> [YOUR GOAL]: Only one stretch of the data below is needed. Output the lines from the one with "Instruction: Click the green" up to and including the one with "Task: Click info", exactly as they stand.

> [DATA SUPPLIED]:
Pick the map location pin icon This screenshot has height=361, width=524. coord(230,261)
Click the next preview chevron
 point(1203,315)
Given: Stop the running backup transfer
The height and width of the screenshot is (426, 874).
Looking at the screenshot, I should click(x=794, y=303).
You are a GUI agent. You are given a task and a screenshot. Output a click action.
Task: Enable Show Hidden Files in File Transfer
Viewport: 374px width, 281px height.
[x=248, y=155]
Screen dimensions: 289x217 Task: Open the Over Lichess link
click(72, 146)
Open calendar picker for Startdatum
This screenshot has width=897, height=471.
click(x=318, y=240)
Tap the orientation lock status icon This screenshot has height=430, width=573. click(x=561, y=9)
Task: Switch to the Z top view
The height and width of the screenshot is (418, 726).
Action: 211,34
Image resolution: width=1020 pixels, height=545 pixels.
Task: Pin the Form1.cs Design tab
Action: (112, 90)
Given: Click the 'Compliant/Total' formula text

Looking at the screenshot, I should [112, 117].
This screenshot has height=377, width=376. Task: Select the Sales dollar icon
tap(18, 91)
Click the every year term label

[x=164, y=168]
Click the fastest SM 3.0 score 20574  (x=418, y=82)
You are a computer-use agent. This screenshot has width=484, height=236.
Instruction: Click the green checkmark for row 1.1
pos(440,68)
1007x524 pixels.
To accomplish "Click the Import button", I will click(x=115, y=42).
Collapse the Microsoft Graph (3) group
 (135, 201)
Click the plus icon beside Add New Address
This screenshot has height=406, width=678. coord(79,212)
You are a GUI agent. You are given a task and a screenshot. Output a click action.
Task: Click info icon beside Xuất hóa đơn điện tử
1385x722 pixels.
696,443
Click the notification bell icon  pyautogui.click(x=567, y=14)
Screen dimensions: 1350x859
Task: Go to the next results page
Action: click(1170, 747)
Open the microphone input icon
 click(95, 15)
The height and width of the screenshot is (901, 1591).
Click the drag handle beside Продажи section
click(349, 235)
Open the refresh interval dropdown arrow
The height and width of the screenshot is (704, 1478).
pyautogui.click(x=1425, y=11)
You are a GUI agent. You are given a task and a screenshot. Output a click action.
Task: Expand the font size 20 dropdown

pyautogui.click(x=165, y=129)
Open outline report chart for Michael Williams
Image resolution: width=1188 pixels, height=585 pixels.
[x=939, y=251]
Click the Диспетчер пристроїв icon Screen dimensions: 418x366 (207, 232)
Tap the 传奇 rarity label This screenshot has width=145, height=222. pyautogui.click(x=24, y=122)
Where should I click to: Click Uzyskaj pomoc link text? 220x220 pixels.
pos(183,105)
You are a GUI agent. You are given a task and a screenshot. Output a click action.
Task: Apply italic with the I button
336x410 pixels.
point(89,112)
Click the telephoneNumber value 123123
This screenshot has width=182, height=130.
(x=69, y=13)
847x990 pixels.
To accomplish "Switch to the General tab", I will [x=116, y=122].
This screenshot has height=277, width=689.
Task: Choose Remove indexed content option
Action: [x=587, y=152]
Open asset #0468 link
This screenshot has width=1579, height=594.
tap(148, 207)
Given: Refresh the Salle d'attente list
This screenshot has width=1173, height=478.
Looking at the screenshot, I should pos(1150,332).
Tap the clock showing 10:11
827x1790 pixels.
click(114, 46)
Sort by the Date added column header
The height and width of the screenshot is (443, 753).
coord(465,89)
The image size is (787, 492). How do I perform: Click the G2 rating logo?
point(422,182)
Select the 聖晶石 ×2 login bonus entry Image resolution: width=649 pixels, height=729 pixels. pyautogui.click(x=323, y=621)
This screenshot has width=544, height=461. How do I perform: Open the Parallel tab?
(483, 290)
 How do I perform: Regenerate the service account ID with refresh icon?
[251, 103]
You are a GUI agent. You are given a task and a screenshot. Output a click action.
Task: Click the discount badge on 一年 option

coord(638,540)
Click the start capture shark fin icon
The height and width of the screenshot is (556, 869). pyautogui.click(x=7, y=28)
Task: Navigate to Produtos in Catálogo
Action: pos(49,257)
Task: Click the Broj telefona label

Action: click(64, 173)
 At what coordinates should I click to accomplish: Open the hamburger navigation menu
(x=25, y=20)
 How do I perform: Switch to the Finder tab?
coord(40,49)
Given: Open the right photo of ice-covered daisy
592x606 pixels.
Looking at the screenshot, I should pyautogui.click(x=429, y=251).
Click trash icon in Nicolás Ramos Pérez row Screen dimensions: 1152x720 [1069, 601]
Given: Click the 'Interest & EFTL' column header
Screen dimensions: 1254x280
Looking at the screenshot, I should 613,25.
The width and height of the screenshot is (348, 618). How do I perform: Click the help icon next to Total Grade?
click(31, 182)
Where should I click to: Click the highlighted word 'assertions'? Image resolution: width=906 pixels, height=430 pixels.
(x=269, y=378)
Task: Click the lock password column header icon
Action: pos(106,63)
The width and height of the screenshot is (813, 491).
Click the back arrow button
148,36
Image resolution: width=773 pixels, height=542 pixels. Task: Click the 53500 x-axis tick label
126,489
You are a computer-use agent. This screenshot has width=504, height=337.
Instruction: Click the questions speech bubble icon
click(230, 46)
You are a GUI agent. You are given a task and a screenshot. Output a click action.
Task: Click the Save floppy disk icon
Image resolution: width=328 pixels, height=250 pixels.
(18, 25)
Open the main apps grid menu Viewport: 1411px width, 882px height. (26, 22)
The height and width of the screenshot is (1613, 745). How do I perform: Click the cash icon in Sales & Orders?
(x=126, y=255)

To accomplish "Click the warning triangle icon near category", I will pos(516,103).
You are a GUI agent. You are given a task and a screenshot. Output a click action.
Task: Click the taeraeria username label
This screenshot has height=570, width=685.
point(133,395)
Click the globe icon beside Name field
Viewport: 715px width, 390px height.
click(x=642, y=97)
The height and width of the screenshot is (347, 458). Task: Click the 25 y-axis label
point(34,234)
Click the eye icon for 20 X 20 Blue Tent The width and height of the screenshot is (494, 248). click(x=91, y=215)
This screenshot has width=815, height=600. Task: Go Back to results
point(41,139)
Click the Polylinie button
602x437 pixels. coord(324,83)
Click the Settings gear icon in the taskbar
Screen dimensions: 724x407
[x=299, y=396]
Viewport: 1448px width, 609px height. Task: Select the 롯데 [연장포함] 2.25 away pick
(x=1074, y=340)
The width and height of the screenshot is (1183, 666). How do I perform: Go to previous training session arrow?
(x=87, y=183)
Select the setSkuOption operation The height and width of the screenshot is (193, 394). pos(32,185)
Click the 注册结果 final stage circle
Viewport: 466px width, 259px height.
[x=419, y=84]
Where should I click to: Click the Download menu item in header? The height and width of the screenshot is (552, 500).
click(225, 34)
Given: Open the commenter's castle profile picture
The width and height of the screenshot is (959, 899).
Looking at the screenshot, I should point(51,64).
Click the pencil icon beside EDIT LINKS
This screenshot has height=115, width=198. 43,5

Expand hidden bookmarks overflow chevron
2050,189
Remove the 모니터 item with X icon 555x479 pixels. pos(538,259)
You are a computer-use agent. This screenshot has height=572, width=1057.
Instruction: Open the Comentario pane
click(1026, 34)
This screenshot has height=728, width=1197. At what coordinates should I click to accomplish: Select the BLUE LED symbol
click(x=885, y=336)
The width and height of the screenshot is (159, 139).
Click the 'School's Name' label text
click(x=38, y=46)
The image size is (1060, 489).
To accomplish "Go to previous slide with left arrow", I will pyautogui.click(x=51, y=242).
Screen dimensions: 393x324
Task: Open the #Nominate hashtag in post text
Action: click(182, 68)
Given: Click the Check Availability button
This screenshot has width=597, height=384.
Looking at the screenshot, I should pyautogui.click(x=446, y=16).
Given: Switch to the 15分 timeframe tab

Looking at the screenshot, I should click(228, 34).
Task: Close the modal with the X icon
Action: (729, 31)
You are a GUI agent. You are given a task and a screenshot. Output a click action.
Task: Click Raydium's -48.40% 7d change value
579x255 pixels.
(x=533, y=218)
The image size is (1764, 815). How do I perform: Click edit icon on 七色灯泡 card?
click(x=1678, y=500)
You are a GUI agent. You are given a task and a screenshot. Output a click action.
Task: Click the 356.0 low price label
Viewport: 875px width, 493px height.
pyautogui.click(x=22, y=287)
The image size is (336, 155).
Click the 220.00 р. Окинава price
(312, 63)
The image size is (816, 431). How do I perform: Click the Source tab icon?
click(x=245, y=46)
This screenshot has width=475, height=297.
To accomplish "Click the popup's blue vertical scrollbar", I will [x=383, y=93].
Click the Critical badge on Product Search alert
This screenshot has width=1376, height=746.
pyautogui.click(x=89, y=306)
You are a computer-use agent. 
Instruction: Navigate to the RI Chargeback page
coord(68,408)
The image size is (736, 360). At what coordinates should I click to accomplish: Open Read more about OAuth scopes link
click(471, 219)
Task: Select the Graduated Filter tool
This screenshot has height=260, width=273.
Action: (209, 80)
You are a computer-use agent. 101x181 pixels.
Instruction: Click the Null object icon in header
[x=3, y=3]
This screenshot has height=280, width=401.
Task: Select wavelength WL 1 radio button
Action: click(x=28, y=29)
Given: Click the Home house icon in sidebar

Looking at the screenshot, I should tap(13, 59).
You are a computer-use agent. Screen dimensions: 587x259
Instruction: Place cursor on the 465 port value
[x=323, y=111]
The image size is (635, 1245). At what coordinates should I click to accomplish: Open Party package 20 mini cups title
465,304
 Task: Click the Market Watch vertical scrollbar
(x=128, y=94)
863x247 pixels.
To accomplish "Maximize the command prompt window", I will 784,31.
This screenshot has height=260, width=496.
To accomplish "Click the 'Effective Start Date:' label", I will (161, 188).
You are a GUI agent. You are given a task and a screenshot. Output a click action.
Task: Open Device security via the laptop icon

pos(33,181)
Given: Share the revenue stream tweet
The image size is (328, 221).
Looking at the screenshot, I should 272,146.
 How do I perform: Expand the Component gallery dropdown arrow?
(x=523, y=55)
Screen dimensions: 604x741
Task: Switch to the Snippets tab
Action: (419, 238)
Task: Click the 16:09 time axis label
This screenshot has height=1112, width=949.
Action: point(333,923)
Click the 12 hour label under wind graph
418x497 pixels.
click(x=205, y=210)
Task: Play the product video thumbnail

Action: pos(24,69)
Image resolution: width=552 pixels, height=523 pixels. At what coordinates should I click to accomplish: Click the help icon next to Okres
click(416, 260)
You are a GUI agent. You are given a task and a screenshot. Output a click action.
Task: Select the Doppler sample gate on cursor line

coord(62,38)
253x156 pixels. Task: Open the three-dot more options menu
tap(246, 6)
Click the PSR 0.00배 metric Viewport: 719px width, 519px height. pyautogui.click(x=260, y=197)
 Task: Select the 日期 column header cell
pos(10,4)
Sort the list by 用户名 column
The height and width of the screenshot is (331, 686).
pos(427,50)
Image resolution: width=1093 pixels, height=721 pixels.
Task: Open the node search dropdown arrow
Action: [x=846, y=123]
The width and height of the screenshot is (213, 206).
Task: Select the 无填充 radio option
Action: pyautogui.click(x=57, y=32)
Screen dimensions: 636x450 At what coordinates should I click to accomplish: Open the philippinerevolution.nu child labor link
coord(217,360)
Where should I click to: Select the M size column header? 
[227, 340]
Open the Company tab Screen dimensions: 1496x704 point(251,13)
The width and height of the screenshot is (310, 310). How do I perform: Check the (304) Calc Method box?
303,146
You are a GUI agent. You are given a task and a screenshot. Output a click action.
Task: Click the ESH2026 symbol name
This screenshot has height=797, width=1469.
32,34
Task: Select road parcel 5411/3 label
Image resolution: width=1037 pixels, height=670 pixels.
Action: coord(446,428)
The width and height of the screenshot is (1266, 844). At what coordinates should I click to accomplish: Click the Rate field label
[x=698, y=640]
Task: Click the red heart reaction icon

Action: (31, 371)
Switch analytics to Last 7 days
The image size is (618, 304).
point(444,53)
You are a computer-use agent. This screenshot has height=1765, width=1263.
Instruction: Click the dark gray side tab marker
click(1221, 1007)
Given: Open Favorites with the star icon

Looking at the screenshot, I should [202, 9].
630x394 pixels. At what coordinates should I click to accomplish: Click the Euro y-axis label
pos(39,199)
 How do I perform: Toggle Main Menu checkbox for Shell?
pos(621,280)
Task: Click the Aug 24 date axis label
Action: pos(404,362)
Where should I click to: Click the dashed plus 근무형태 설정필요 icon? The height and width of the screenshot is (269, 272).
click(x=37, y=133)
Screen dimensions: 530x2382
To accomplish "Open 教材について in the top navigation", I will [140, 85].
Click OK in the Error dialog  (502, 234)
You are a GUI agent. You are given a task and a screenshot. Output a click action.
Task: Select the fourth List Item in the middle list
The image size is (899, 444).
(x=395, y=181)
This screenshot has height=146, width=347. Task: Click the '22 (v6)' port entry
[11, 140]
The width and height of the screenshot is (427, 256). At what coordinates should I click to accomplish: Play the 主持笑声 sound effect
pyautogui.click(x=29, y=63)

> [ANSWER AREA]:
Instruction: Click the green checkmark for row 1.1
pos(440,68)
1007x524 pixels.
To accomplish "Click the Import button", I will click(x=115, y=42).
Collapse the Microsoft Graph (3) group
 (135, 201)
Click the plus icon beside Add New Address
This screenshot has height=406, width=678. coord(79,212)
You are a GUI agent. You are given a task and a screenshot. Output a click action.
Task: Click info icon beside Xuất hóa đơn điện tử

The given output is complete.